[DOCUMENT]
★ ★ ★ ★ ★

Something I’m not seeing yet in these comments is a discussion of the other automakers’ implementation of the same features.
Nearly every other luxury automaker has an automatic steering and lane change feature as well.
I think that other automakers will be hit with similar lawsuits regardless of what the driver assist system is called, because it will be easy to argue that the driver assistance systems assume some percentage of responsibility while active, and because you don’t have to win a lawsuit to reach a favorable settlement.
Tesla may pay out more than other automakers due to its optimistic marketing.
> Something I’m not seeing yet in these comments is a discussion of the other automakers’ implementation of the same features.
Because these threads always become Tesla hate instead of an objective analysis.
All of these lane centering ADAS (including Autopilot) will kill you if you leave them unattended long enough (usually by taking a tight off-ramp at an unsafe speed). These is very evident to people who actually use these systems.
And there's nothing wrong with such behavior, it's an L2 system. Cruise Control will also kill you. These systems have been on the road for a long while and people aren't dying left and right because of it, they are empirically reasonably safe. They're probably a net positive as they likely drastically reduce rear ends.
People just get riled up at one off accidents because they make the news.
I hope Tesla pays lots in damages and then keeps improving their systems. If they’re truly below the rate of human error when segmented by scenario there’s no reason for a ban.
I also wish they’d knock it off with purposefully misleading marketing. They have a decent product but for whatever reason their CEO feels like compulsively lying about it.
It will just not happen as long as self-driving cars and humans share the same roads. AI will never be better at avoiding a playing child who accidentally stepped on the road as an average human driver.
If we want self-driving cars to become a reality, we should instead make separate roads, and let the drive there. Some analogue to railroads, that are used exclusively by trains.
> AI will never be better at avoiding a playing child who accidentally stepped on the road as an average human driver.

★ ★ ★ ★ ★

[SUPPLIED DATA]
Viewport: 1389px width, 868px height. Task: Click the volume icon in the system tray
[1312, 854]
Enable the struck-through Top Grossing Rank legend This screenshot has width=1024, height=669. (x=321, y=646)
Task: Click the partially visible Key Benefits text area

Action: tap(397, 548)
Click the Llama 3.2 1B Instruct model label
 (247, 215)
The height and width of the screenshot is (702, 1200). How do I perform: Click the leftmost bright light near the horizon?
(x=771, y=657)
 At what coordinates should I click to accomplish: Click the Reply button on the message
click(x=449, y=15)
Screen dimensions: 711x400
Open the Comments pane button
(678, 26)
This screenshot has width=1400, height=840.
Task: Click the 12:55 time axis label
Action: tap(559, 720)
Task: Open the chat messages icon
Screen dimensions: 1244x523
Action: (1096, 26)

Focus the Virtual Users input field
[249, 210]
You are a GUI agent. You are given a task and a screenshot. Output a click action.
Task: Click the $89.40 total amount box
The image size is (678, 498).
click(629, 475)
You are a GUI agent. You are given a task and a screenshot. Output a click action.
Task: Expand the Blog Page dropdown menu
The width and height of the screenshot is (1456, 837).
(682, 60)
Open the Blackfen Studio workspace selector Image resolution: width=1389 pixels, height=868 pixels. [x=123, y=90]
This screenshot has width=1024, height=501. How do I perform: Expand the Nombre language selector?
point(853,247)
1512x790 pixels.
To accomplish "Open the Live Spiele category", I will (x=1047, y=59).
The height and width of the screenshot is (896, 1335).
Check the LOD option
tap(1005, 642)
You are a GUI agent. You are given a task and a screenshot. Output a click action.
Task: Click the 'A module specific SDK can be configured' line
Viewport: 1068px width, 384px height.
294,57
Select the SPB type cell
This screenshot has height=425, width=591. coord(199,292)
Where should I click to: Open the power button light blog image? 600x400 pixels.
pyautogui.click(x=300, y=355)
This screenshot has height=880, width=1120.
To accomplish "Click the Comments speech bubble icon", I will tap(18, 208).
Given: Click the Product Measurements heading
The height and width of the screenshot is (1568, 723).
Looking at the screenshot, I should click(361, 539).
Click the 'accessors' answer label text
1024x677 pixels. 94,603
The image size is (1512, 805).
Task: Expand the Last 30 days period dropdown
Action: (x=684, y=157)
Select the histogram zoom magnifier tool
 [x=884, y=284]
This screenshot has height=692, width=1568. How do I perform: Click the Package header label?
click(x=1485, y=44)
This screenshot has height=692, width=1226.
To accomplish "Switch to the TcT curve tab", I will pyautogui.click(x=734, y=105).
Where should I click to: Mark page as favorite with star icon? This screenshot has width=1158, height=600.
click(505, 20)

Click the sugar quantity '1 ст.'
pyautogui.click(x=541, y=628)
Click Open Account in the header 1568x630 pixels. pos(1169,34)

★ ★ ★ ★ ★

[THE TASK]
Answer these questions from the driver-assistance discussion:
(a) According to the discussion, what feature does nearly every other luxury automaker also have?
(b) What level of system does the discussion say lane centering ADAS is?
(c) What does the discussion name as an analogue for separate roads reserved for self-driving cars?

[SOLVED PROBLEM]
(a) An automatic steering and lane change feature.
(b) An L2 system.
(c) Railroads, which are used exclusively by trains.